Bug #121

T520: Hangs in OS

Added by Julz Buckton about 2 years ago. Updated 9 days ago.

Status:NewStart date:06/09/2017
Priority:NormalDue date:
Assignee:-% Done:

0%

Category:-
Target version:-

Description

I have been running coreboot since 2017.04.15 and have experienced hangs ever since then. It was suggested by folk on the IRC that I run memtest to check for incorrect raminit causing errors, however I have run memtest for 12 hours straight with no errors.

Due to the ambiguous nature of the hangs (immediate freeze with no warning signs, audio gets stuck repeating the last 50ms or so of noise, not sure what this effect is called) I don't have much useful information other than the .config and dmesg. However one thing I can say with high confidence is that the hangs occur significantly more frequently in Linux (*buntu distros) than Windows 10. Within an hour of launching Linux a hang is likely, whereas Windows typically runs for many hours before a hang occurs. I considered this an insignificant anecdotal anomaly at first but over the course of the nearly 2 months I have been running coreboot it seems to be a solid trend. The hangs occur anywhere, typically during mere desktop usage or basic web browsing.

Additionally there is another form of hang I experience where the screen goes black except for some sort of graphical corruption down the left side (http://i.imgur.com/4zWrlpX.jpg), whether this is related to the more common total freeze hangs I don't know but I figured I should include it nonetheless. These hangs only occur about 1:20 compared to the regular hangs.
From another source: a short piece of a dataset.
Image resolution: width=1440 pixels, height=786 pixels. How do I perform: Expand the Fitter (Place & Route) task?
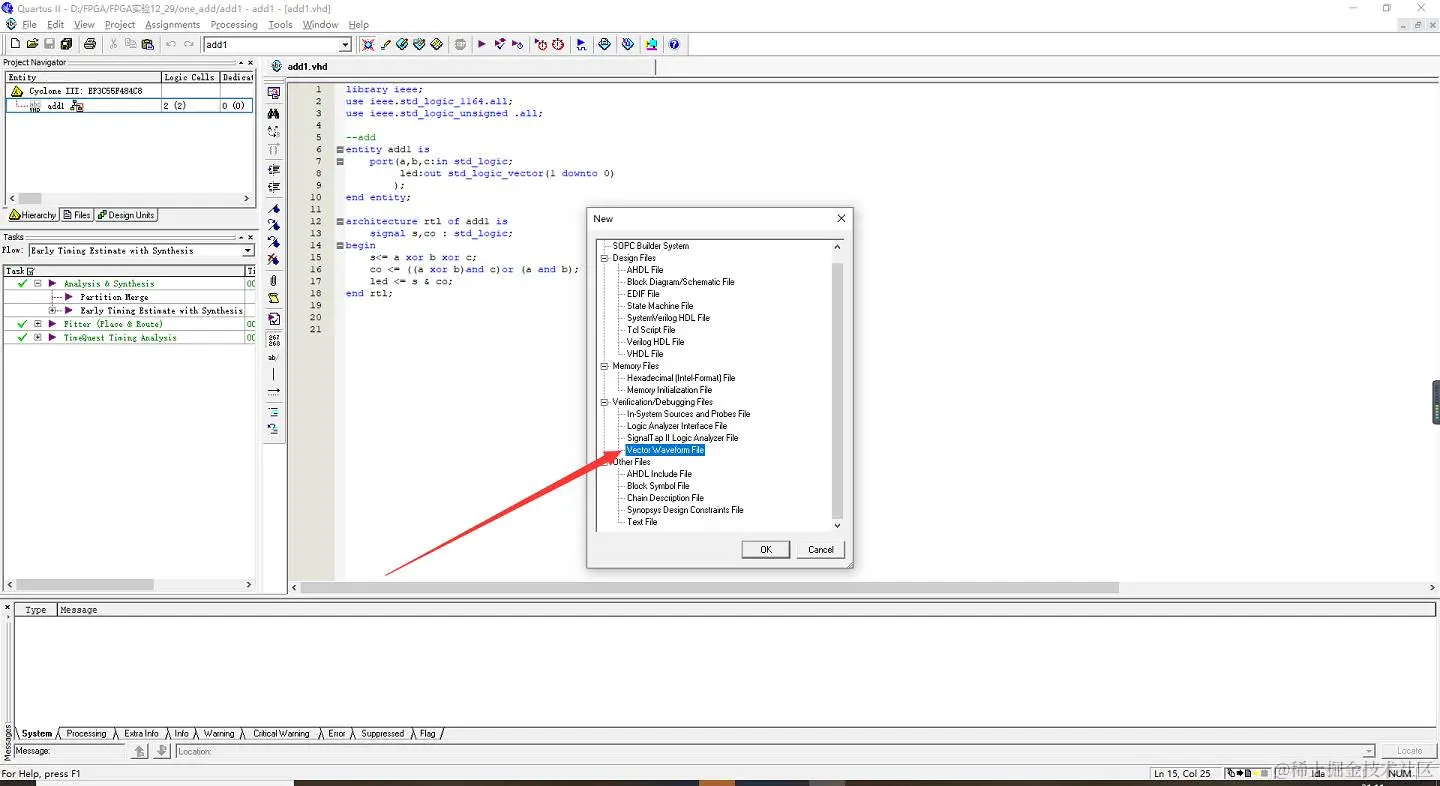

config (20.7 KB) Julz Buckton, 06/09/2017 06:21 AM

dmesg.txt Magnifier (57.3 KB) Julz Buckton, 06/09/2017 06:21 AM

cbmem-raminit.txt Magnifier (62 KB) Julz Buckton, 06/29/2017 11:58 PM

lspci.txt Magnifier - sudo lspci -vv (29.6 KB) Viktor V, 06/29/2019 06:46 AM

cpuinfo.txt Magnifier - cat /proc/cpuinfo (3.94 KB) Viktor V, 06/29/2019 06:46 AM

History

#1 Updated by Julz Buckton about 2 years ago

https://mail.coreboot.org/pipermail/coreboot/2016-September/082009.html

According to this entry on the mailing list someone else was getting the same issue on their T520. I have tried limiting the max mem speed to 666 in devicetree.cb as suggested in the link, however it did not fix the issue as expected since my RAM is only 1333 anyway. The second suggestion (limiting CPU p-state), I wouldn't know how to do.

#2 Updated by Nico Huber about 2 years ago

Does your T520 have a dedicated GPU or the integrated Intel GPU only?

#3 Updated by Julz Buckton about 2 years ago

Integrated only.

#4 Updated by Iru Cai about 2 years ago

What is the longest uptime before the system hangs in Linux?
How long the system can run before it hangs when you run some heavy loads (e.g. boinc) or do a lot of network transfer?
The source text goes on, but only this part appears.